The Egg-Bot Electro-Kistka begins shipping this week.

10 thoughts on “The Egg-Bot Electro-Kistka

  1. Absolutely wonderful – that multi-coloured egg certainly ‘pops’!

    For accurate repositioning, I would think you need to start looking into (flat?) prongs in the bottom of the egg (as that would be most disguise-able). I’d also assume that the world of lathes would have some adaptable ideas.

    I wonder if you can get a coloured wax that will actually stain the egg – or a previous dye (have to watch for colours mixing, perhaps)? Maybe dye the egg yellow, print your design (with both coloured and un-coloured wax (have to swap points, like you can swap sharpies – careful of the heat, though)), then dye the result red. remove the wax, and – voila!

  2. Hi,

    Could you share any details of what circuit you’re using for doing the power control? Is it something like a fan PWM chip?

    I like the arrangement using the TO220 power resistor as a heater, very clever.

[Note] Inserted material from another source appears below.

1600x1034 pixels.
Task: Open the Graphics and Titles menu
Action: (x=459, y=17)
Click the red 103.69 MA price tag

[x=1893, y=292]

    1. We will be publishing the design and writing a separate article about the circuit. But in short, it’s a single op-amp current regulator circuit that uses a n-mosfet. The “clever” part is that we’re actually using the mosfet itself (not a separate resistor) as the heating element. :)

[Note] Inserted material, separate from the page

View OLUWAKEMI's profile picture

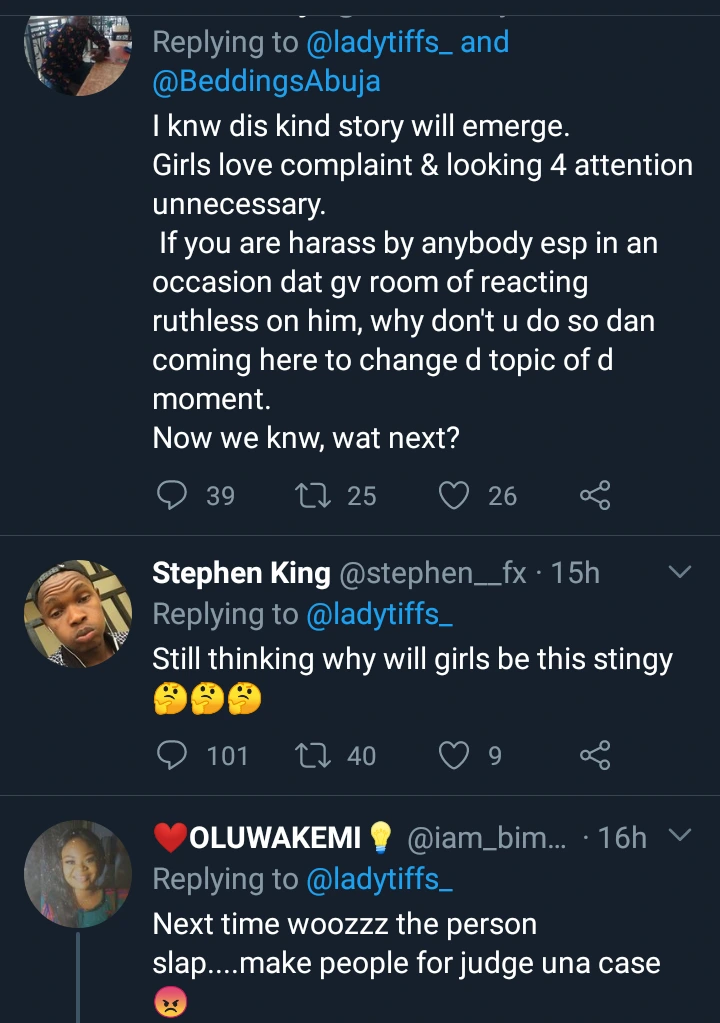tap(78, 874)
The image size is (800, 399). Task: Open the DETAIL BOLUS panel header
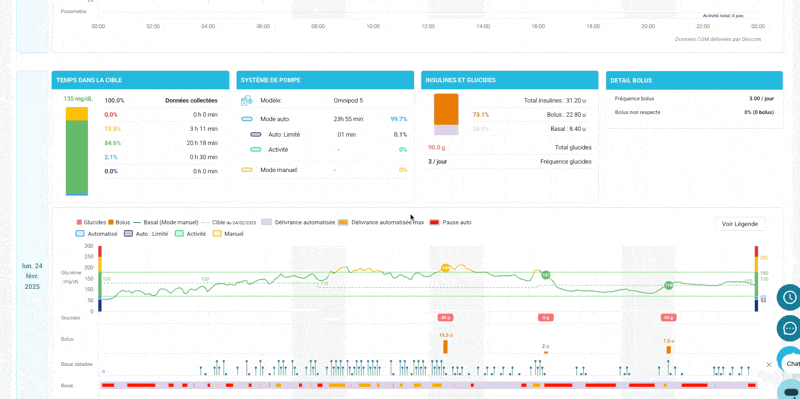pyautogui.click(x=694, y=80)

  3. To position the egg there are two possible solutions. The first is after the egg is mounted, you need to mark it with dots or short lines so you can remount it in the same location.
    The other used in wood work is to glue a mount on egg so it can be returned to the exact same location. In wood work, a second wood block is used and they are connected with white glue and paper between the two wood blocks. This makes it possible to split the two blocks apart with a wood chisel. I would suggest the mount could be glued with with bees wax, a weak glue or double sided tape. If you could get the glue they use on sticky notes, that might work as well.
    Using this approach, the first or last color used would be the color under the mount.

    1. We were also thinking of the mounting method. Perhaps, if the egg were affixed by beeswax to a coupler on just one side, it could work quite well.

  4. That should of course read “An egg shaped terrestrial globe might look pretty cool, or even a lunar one.”

  5. For the alignment problem…
    Could you leave the egg in the EggBot and paint on the first layer(s) of dye with a brush? Then dip the egg for the last layer to get the ends covered.

    1. Yes! We’ve talked about it a little bit, but haven’t actually tried it yet. It seemed crazy to us– but if we’re not the only people to “say it aloud,” maybe it isn’t that crazy. It will takes some care to ensure even coverage, but even so, it should be easier and more precise than what we’ve been doing thus far. We’ll give it a try– and if it works well, we’ll make that our recommended method.